* start MATERIAL SUPPLIED *

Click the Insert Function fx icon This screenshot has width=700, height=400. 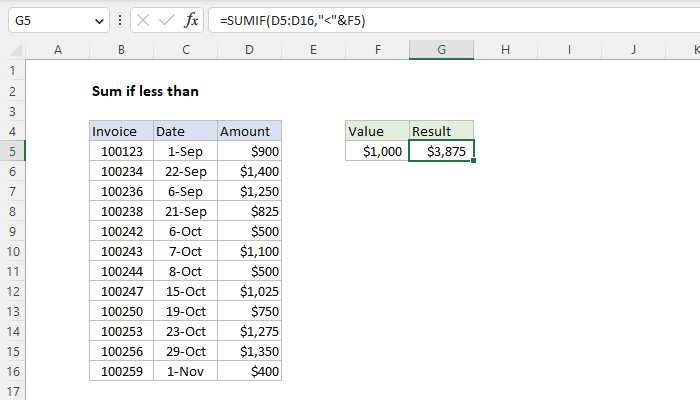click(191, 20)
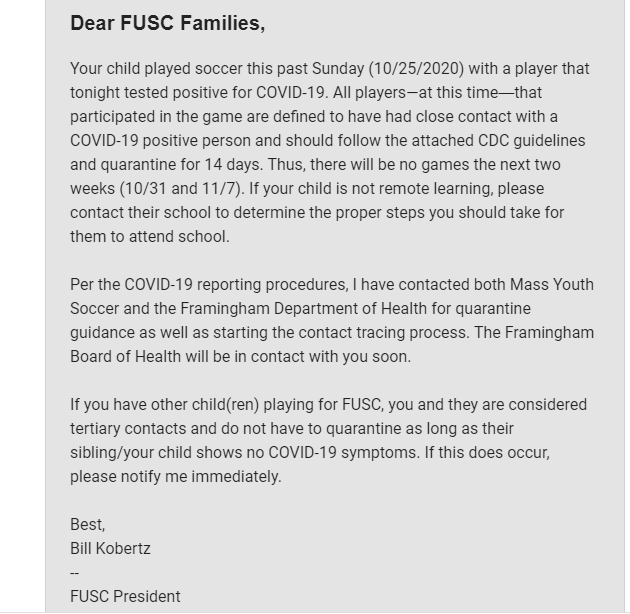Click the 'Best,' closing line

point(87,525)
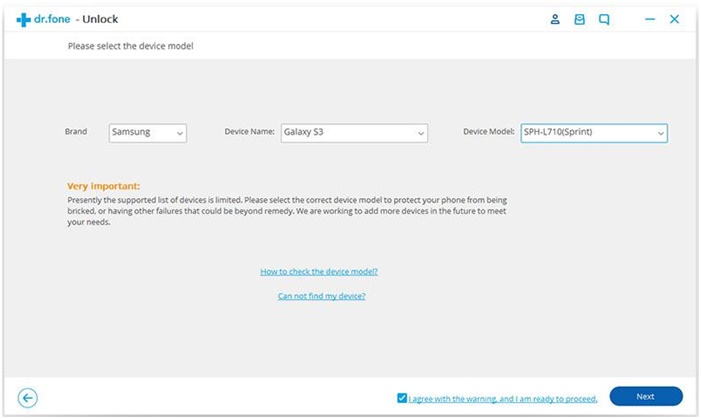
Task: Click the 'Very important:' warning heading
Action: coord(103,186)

* end MATERIAL SUPPLIED *
* start MATERIAL SUPPLIED *

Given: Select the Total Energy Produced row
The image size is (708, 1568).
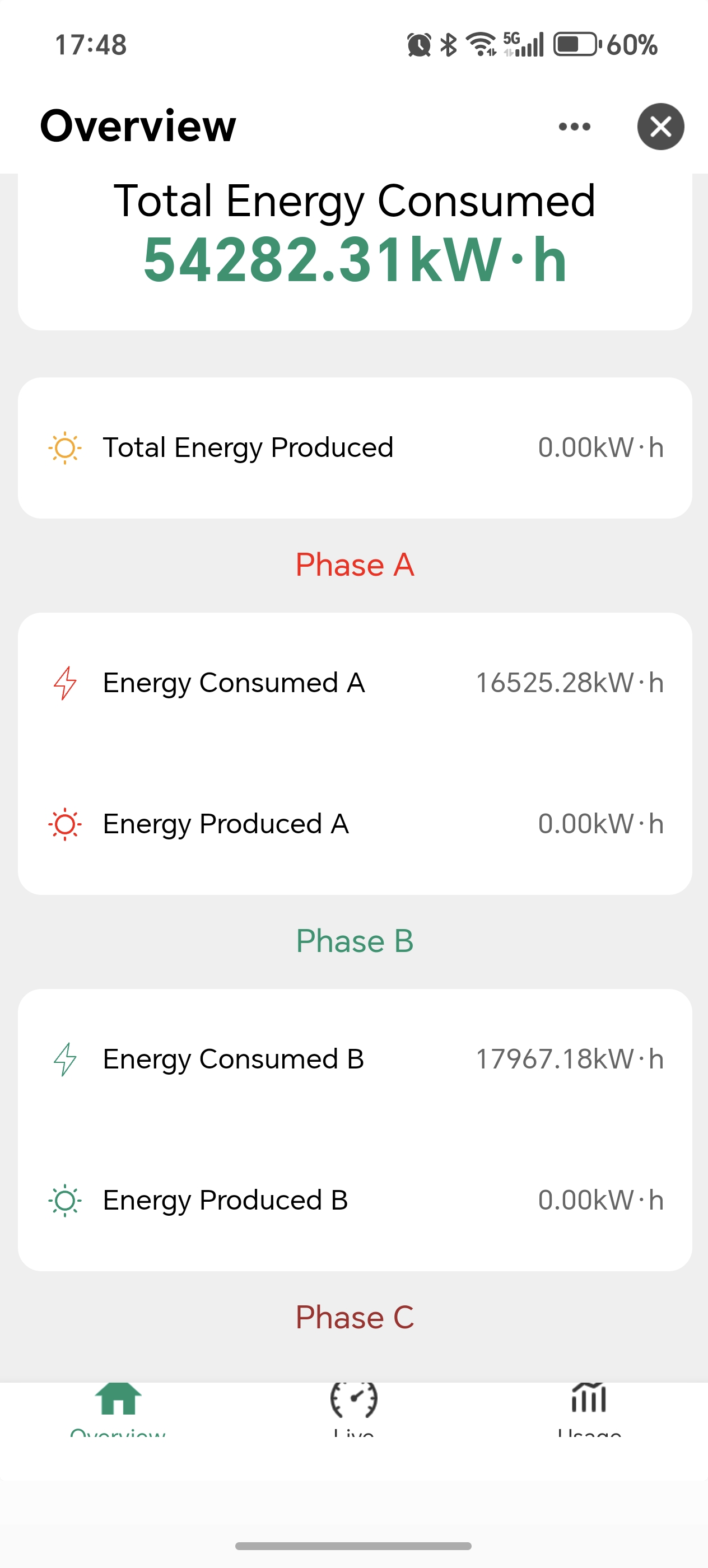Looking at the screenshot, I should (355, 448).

* end MATERIAL SUPPLIED *
* start MATERIAL SUPPLIED *

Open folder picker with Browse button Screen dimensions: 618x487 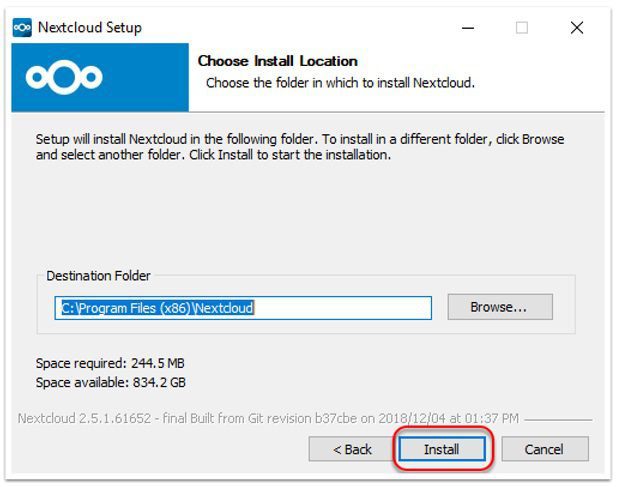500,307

* end MATERIAL SUPPLIED *

**TO DO:**
Recast everything from the line containing "Given: Select the Total Energy Produced row" down to the line containing "Looking at the" as a numbered list, skipping blank lines and leaving out the pictures.

**TASK OUTPUT:**
1. Given: Select the Total Energy Produced row
2. The image size is (708, 1568).
3. Looking at the screenshot, I should (355, 448).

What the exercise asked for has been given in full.